L’obligation s’impose toujours à toutes les entreprises qui emploient au moins 50 salariés ou qui appartiennent à un groupe dont l’effectif comprend au moins 50 salariés :
- et qui comptent au moins 25% de leur effectif exposé, au-delà des seuils réglementaires, aux 6 facteurs de risques maintenus dans le C2P ;
- ou à compter du 1er janvier 2019, aux entreprises dont l’indice de sinistralité est supérieur à 0,25.
« L’indice de sinistralité est égal au rapport, pour les trois dernières années connues, entre le nombre d’accidents du travail ou de maladies professionnelles imputées à l’employeur, à l’exclusion des accidents de trajet, et l’effectif de l’entreprise ».
Par dérogation, les entreprises dont l’effectif comprend au moins 50 salariés et est inférieur à 300 salariés (ou appartenant à un groupe dont l’effectif est inférieur à 300 salariés), sont dispensées de cette obligation dès lors qu’elles sont couvertes par un accord de branche étendu dont le contenu respecte les prescriptions légales.
- Quel est le contenu de l’accord ou du plan d’action ?
L’accord ou le plan d’action repose sur un diagnostic préalable des expositions aux 10 facteurs de risques professionnels.

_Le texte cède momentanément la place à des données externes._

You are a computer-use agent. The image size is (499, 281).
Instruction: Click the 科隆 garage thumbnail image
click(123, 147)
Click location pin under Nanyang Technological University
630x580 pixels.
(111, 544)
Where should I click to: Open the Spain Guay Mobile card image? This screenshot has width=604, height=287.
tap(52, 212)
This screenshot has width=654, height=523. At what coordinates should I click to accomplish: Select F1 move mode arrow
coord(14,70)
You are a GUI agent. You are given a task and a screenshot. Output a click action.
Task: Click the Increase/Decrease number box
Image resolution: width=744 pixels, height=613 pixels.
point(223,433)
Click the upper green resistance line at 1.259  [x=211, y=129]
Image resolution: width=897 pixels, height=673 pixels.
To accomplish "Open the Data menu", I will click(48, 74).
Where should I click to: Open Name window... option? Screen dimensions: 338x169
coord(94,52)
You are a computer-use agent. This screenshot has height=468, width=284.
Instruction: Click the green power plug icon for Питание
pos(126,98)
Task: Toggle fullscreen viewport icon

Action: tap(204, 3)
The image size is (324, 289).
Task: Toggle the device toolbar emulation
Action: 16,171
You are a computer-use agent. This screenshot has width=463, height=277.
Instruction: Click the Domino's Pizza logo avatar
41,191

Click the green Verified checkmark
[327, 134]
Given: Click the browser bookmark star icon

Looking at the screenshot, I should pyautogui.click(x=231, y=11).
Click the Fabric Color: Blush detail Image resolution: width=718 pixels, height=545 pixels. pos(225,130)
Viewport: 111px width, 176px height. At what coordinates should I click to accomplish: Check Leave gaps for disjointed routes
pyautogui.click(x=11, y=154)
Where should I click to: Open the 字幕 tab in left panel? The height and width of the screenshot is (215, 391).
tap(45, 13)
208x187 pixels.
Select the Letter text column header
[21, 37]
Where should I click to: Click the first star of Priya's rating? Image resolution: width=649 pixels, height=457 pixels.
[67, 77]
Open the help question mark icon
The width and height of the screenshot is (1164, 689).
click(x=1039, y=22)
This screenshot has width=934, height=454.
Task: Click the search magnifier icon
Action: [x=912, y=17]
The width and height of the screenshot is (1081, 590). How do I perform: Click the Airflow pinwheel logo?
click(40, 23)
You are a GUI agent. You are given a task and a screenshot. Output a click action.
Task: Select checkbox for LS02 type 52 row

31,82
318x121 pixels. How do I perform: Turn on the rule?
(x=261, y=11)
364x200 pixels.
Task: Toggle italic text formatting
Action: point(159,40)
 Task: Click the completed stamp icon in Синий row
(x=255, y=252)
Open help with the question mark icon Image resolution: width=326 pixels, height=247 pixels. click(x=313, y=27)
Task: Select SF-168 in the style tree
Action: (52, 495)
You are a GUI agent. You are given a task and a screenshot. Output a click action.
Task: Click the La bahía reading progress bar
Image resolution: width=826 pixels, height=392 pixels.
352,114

Il prévoit les mesures de prévention qui en découlent et qui s’appliquent à tous les salariés exposés à un ou plusieurs de ces facteurs, ainsi que les modalités de suivi de leur mise en œuvre effective.
L’accord doit traiter d’au moins deux des thèmes suivants :
- la réduction des polyexpositions aux 10 facteurs de pénibilité à l’article L.4161-1 du code du travail au-delà des seuils associés ;
- l’adaptation ou l’aménagement du poste de travail ;
- la réduction des expositions aux facteurs de risques professionnels.
Il doit également aborder au moins deux des thèmes suivants :
- l’amélioration des conditions de travail, notamment au plan organisationnel,
- le développement des compétences et qualifications,
- l’aménagement des fins de carrière,
- le maintien en activité des salariés exposés aux facteurs de pénibilité.
« Pour ces quatre derniers thèmes, l’accord devra préciser les mesures de nature à permettre aux titulaires d’un C2P d’affecter les points qui y sont inscrits pour une action de formation ou de passage à temps partiel. »
Chaque thème retenu dans l’accord ou le plan d’action est assorti d’objectifs chiffrés dont la réalisation est mesurée au moyen d’indicateurs, communiqués annuellement au CSE.
L’accord ou le plan d’action est conclu pour une durée maximale de trois ans et fait l’objet d’un dépôt auprès de l’autorité administrative compétente.
- Quel est l’organe compétent pour contrôler cet accord et quel est le montant maximal de la sanction encourue ?
Lorsqu’il constate un manquement de l’employeur au titre de l’accord ou du plan d’action, l’Inspecteur du travail doit adresser une mise en demeure à l’employeur de remédier à cette situation dans un délai de 6 mois.
À l’issue du délai imparti par la mise en demeure, la DIRECCTE décidera si la méconnaissance entraîne une pénalité, dont elle fixera le cas échéant le taux au regard :
- des diligences accomplies pour conclure un accord ou élaborer un plan d’action relatif à la prévention de la pénibilité ;
- des mesures prises dans l’entreprise pour prévenir la pénibilité au travail.
Le montant de la pénalité est plafonné à 1 % des rémunérations ou gains au sens de l’article L.242-1 alinéa 1er du Code de la Sécurité Sociale.